Extract every line of the data below that contains the string "resolution".

## [Provided entries]
======

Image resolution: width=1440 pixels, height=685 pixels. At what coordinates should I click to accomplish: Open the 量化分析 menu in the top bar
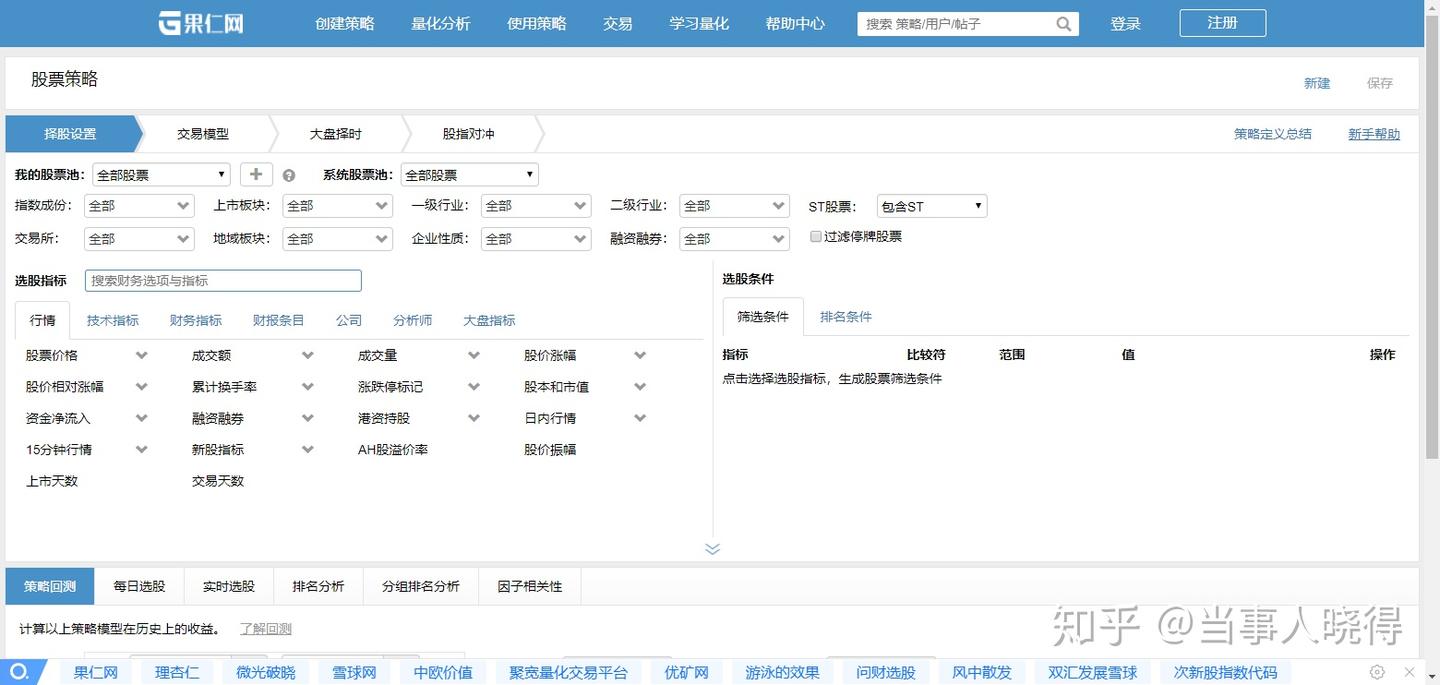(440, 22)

======

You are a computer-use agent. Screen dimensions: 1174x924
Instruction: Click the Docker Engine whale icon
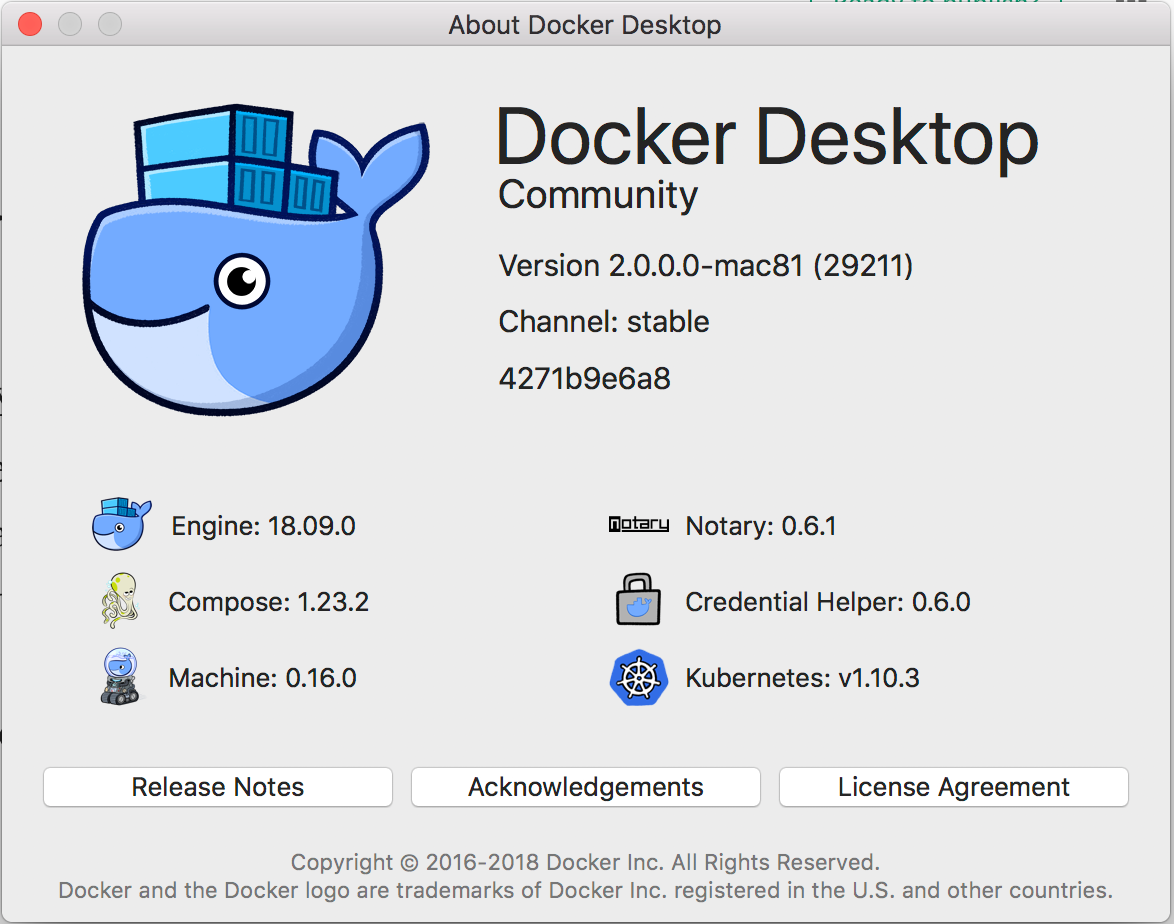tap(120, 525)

======

## [Written solution]
Image resolution: width=1440 pixels, height=685 pixels. At what coordinates should I click to accomplish: Open the 量化分析 menu in the top bar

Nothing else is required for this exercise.